Un ver revient de l’espace avec deux têtes

Planaire à deux têtes © Junji Morokuma

Les planaires, ce sont ces étranges petits vers aquatiques réputés pour leur capacité à se régénérer rapidement et très efficacement. Une équipe de scientifique a décidé d’envoyer ces mini-vers pour un séjour de 29 jours dans l’espace dans le but d’étudier leur comportement. A leur retour sur Terre, l’un de ces planaires a développé une seconde tête.

Parmi les 15 spécimens embarqués sur la station spatiale, certains d’entre eux ont été amputés, d’autres étaient entiers, mais aucun n’a été manipulé directement à bord de l’ISS. Les planaires amputés ont été sectionnés en trois morceaux et l’un des thorax a recréé deux têtes.

Mais la surprise ne s’arrête pas là. A son retour sur Terre, ce même planaire a lui aussi donné naissance à deux planaires à deux têtes.
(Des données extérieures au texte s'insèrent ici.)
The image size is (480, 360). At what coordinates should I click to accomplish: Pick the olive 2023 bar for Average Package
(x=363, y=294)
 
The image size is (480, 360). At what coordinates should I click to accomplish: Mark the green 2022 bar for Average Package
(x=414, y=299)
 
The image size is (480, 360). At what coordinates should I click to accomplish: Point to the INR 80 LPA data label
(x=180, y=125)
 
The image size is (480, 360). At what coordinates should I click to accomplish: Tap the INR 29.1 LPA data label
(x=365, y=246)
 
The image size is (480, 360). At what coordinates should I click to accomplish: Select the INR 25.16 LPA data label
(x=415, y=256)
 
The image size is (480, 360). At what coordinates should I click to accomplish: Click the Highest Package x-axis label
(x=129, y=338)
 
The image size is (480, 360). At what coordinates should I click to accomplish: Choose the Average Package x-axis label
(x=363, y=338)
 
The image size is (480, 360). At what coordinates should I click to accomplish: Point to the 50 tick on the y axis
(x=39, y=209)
La bicéphalie s’est reproduite jusqu’à la troisième amputation.

Schéma de régénération des planaires © Meritnation

Schéma de régénération des planaires © Meritnation

Une capacité de régénération incroyable

A la fin du 19ème siècle, le généticien américain Thomas Hunt Morgan, qui reste à ce jour l’un des grands spécialistes en la matière, effectue des expériences sur cette drôle d’espèce. Il remarque que l’un des planaires observées a pu régénérer en quelques jours la totalité de son corps à partir d’une infime partie de celui-ci. Le fragment représentait 1/279ème de la taille initiale de l’animal !

Ces mini-vers, qui mesurent en moyenne 1cm, peuvent donc être coupés en deux morceaux et créer deux vers distincts qui pourraient à leur tour se diviser et recréer d’autres vers. Cette espèce est aujourd’hui une cible de choix pour les chercheurs qui aimeraient un jour pouvoir doter l’être humain de ce superpouvoir en nous permettant de réparer ou régénérer nos cellules.
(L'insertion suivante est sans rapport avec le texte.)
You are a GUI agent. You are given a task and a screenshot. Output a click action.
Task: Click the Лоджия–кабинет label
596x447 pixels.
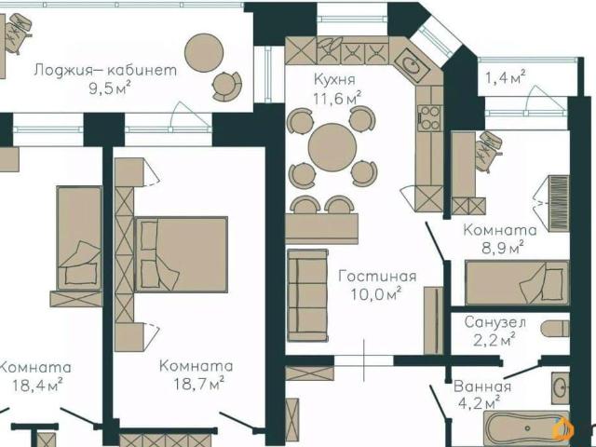[x=105, y=71]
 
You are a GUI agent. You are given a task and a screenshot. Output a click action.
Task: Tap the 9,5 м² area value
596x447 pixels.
[x=110, y=88]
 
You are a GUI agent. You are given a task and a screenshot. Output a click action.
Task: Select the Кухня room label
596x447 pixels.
[x=334, y=80]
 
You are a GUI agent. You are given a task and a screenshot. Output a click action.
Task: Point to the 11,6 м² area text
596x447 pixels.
[x=337, y=98]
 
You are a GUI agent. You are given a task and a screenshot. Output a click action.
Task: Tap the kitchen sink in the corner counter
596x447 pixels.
[x=412, y=65]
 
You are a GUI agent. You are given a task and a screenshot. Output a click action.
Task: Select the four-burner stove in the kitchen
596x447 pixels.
[x=429, y=118]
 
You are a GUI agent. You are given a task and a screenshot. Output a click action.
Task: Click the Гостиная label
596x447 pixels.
[x=377, y=276]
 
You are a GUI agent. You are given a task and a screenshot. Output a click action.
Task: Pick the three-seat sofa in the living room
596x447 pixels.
[x=308, y=295]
Processus de régénération des planaires © Morokuma J

Processus de régénération des planaires © Morokuma J

D’où vient cette deuxième tête ?

L’équipe en charge de l’expérience déclare avoir étudié 15 000 vers en près de cinq ans, et c’est la première fois qu’ils constatent ce phénomène. Mais pour l’heure, impossible de l’expliquer clairement. Dans l’espace, les êtres vivants sont soumis à de nombreux changements d’environnement. Le principal changement ressenti est le manque de gravité qui pourrait avoir un impact direct sur la structure même des cellules. Mais un séjour dans l’espace a également exposé ces vers à une radiation beaucoup plus élevée que sur Terre, où ils sont protégés par l’atmosphère, et à un champ magnétique plus faible qui perturbe le cytosquelette de l’animal.

Si le mystère demeure sur la cause exacte de cette malformation, une chose est sûre, les résultats de cette expérience vont nous donner encore plus de fil à retordre pour préparer de futures missions longues dans l’espace.